Bill Howatt agrees and says that, in the eyes of the victim, trauma is trauma, and people can experience horrific abuse through words. He feels that many workplaces don't take the time to discuss the meaning of psychological safety. However, he believes the conversation is moving in the right direction. "When we first started talking about bullying and harassment, it was primarily about policy control. Now we are beginning to realize the impact this can have on psychological wellbeing."
He stresses that leaders need to focus more on the behaviours that foster respect. "Just because someone understands a policy, doesn't mean that they have the micro skills that are needed to facilitate conversations or advocate for themselves. In workplaces where they are having real conversations about this, they are having a greater impact."
If left to fester, BAHD seeps into the bones of the organization eroding performance, productivity, teamwork, morale, engagement, absenteeism, employee engagement, and of course, customer satisfaction.

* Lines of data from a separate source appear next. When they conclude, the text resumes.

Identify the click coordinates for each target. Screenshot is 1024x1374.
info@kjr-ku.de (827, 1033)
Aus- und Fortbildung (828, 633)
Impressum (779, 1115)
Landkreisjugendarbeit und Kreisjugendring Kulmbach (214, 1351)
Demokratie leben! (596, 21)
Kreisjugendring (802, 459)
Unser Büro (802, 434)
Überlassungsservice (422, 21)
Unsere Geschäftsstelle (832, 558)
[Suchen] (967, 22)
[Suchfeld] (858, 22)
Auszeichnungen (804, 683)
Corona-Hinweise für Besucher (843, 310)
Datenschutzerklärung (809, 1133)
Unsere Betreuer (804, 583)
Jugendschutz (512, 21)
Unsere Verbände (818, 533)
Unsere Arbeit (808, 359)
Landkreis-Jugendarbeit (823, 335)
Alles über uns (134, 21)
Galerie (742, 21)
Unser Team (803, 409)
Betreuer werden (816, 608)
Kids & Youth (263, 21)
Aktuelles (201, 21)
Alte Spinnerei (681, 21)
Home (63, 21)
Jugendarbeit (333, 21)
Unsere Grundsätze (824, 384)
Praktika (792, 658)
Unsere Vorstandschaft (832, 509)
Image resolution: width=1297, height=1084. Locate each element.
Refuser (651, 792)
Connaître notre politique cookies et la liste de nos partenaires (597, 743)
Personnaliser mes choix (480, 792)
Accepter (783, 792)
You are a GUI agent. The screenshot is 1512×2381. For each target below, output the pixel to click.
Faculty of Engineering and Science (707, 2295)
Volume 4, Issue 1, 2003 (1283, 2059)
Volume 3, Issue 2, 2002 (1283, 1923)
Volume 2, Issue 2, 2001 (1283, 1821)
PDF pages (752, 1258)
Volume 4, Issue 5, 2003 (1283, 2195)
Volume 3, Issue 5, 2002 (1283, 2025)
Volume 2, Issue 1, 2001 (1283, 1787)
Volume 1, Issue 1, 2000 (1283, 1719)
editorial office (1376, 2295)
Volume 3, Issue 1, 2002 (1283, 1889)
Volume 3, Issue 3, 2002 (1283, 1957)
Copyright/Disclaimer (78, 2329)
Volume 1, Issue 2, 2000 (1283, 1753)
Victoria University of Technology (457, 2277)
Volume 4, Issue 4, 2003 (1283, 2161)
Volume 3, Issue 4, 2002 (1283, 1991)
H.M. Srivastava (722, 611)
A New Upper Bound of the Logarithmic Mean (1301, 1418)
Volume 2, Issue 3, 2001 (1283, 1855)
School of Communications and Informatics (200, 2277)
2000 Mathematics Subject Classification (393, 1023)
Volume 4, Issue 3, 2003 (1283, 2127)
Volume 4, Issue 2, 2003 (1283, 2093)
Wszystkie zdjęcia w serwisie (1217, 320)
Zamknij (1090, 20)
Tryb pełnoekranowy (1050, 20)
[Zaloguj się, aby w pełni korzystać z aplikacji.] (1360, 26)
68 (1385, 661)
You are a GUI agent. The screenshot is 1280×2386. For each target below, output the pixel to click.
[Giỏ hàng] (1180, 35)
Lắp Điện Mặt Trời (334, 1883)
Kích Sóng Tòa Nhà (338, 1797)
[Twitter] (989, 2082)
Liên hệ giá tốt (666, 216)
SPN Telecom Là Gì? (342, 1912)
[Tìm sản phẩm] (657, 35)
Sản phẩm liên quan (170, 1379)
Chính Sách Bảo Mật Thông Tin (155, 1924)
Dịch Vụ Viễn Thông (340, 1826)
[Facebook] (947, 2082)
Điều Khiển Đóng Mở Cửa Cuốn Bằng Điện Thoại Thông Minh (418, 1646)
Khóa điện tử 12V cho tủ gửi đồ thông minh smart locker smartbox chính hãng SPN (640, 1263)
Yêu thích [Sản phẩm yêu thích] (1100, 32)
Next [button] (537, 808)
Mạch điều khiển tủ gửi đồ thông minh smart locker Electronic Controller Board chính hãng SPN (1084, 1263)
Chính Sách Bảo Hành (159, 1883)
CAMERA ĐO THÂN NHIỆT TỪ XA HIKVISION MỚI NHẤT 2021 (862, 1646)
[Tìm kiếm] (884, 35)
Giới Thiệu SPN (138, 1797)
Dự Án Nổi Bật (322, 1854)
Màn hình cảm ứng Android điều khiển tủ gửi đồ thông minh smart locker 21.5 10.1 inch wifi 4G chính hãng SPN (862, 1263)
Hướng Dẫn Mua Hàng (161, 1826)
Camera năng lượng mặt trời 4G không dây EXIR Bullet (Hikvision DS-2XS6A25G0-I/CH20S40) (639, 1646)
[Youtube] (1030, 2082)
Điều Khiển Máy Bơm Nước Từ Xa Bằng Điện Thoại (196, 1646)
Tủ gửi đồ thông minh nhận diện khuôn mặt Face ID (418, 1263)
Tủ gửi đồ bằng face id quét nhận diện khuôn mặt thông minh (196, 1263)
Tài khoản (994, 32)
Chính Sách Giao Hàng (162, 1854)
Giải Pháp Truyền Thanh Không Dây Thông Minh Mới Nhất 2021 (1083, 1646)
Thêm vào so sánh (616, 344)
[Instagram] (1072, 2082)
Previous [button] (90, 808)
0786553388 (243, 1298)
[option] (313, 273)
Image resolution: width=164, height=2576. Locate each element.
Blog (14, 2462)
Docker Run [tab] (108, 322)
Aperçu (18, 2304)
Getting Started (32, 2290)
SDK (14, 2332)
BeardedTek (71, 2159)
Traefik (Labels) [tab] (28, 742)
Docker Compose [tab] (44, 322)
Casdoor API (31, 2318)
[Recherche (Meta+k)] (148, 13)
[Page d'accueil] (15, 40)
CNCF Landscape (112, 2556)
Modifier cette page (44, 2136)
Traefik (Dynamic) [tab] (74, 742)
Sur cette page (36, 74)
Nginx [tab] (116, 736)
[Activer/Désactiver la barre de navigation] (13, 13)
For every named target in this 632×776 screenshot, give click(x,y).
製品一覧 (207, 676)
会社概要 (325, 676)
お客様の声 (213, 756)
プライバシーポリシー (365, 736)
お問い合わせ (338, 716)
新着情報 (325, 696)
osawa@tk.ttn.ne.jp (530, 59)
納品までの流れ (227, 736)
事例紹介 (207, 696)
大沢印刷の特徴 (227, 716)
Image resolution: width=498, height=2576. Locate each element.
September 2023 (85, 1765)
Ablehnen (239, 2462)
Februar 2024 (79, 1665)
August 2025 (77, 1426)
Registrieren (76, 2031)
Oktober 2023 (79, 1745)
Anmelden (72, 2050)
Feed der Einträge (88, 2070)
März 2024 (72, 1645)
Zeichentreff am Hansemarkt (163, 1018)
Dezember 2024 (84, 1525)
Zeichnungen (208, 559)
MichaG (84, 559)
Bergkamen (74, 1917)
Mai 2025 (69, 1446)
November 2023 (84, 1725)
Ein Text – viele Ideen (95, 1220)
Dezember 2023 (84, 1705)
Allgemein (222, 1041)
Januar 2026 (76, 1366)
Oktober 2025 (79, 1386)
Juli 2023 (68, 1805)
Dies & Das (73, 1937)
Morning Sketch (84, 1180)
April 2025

McGrath and his board have experienced the impact of BAHD first-hand, and they aren't standing by waiting for it to fix itself. They have taken strong steps to repair years of damage. "Everyone is RESPECT Certified, we've also completed Headversity, a resilience program that provides tools to understand mental health and assess it, and we have clearly defined what is acceptable. We have reset the organization," he says.
As with any transformation, leaders play a key role in eradicating BAHD. Kennedy acknowledges that making respect in the workplace mandatory when it isn't legislated is bold, but he emphasizes that leaders must be courageous. "We've come a long way, but we have a long way to go. There is no finish line. We will continually learn and improve. If leaders simply check boxes, they will put people at risk. They must drive culture change."